:: REQUIRED TASK ::
Copy out the lines exactly, starting with the line that contains "Switch to the" and ending with the line that contains "pos(251,19)", including both of those lines.

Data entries
----
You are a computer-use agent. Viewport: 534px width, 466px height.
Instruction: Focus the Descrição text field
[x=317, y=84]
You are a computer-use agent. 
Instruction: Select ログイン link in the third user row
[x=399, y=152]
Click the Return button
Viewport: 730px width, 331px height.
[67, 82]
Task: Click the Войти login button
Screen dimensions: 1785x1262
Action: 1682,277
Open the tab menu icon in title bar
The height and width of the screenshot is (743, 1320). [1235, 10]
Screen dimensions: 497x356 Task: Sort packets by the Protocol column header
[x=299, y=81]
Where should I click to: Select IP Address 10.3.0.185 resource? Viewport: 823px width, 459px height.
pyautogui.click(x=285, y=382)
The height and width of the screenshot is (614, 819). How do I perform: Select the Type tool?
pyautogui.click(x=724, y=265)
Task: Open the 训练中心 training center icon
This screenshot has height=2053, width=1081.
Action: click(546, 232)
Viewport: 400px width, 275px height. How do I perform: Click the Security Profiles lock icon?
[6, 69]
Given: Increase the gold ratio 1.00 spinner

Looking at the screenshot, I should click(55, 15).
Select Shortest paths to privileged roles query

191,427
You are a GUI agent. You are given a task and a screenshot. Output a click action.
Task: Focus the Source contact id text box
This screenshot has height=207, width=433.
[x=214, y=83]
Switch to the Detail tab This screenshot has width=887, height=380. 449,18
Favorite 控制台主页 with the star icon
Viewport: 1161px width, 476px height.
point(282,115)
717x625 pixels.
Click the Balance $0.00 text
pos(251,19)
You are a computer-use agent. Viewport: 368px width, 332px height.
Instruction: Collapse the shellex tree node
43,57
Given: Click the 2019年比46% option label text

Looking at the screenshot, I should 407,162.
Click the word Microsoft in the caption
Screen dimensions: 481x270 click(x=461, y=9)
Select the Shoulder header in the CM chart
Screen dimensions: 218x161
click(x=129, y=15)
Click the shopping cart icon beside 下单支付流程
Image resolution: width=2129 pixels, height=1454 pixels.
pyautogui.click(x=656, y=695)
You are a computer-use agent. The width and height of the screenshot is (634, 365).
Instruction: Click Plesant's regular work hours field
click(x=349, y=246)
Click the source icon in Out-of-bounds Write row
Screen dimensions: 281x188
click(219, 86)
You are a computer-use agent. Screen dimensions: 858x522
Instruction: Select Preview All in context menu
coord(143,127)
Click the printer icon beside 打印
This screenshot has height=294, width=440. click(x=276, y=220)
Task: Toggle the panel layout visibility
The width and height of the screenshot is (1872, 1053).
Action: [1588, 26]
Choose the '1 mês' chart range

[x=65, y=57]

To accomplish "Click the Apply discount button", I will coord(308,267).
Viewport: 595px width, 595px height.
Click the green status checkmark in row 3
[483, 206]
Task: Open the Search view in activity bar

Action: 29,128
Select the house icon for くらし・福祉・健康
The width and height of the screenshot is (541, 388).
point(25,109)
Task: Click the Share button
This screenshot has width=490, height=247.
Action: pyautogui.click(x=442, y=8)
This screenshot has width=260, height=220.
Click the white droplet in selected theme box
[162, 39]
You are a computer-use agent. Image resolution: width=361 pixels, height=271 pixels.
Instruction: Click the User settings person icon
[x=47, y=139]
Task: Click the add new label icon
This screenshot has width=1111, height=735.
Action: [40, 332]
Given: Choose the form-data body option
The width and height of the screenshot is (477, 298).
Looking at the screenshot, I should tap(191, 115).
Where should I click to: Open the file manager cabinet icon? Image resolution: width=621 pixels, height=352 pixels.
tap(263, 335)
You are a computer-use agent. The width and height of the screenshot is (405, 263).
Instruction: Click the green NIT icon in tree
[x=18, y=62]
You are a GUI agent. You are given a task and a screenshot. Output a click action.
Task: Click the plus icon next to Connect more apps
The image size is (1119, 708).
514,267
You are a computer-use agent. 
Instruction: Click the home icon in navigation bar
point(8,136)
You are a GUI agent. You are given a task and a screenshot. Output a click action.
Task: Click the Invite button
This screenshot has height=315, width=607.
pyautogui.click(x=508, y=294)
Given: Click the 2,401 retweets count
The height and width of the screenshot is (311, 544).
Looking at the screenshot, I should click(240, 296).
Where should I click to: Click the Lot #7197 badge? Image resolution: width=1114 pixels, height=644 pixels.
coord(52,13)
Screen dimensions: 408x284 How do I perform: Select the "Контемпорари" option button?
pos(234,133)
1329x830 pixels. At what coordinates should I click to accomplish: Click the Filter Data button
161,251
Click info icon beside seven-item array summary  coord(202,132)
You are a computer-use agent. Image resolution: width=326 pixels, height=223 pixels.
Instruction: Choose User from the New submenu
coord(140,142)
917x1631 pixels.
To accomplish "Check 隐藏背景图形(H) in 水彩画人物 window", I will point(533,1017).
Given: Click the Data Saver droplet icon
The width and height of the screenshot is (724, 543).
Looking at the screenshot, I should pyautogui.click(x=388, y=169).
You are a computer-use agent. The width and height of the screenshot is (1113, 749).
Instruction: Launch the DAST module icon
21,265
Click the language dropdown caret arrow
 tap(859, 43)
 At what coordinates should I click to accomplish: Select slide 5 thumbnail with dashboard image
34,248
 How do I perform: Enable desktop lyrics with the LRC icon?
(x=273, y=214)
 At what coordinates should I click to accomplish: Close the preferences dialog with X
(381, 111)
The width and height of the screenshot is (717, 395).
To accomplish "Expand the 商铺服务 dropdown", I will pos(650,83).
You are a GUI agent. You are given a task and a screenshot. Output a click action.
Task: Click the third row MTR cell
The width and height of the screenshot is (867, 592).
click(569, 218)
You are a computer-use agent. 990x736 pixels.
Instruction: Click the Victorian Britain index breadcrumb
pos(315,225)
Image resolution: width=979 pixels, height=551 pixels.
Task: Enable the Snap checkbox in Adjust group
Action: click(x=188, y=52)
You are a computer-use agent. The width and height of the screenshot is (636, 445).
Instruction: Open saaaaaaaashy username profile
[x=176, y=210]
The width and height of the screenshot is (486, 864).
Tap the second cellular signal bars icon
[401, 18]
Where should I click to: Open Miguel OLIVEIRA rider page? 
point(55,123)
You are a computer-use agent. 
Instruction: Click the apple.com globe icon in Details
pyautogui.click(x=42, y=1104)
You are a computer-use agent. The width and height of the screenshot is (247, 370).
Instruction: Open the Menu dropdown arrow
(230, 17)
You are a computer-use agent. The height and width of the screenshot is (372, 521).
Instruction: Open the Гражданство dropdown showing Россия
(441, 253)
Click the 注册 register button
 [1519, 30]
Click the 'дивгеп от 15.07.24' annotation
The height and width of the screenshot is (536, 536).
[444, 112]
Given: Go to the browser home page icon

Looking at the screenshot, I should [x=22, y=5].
----
:: SOLUTION TO THIS TASK ::
Switch to the Detail tab This screenshot has width=887, height=380. 449,18
Favorite 控制台主页 with the star icon
Viewport: 1161px width, 476px height.
point(282,115)
717x625 pixels.
Click the Balance $0.00 text
pos(251,19)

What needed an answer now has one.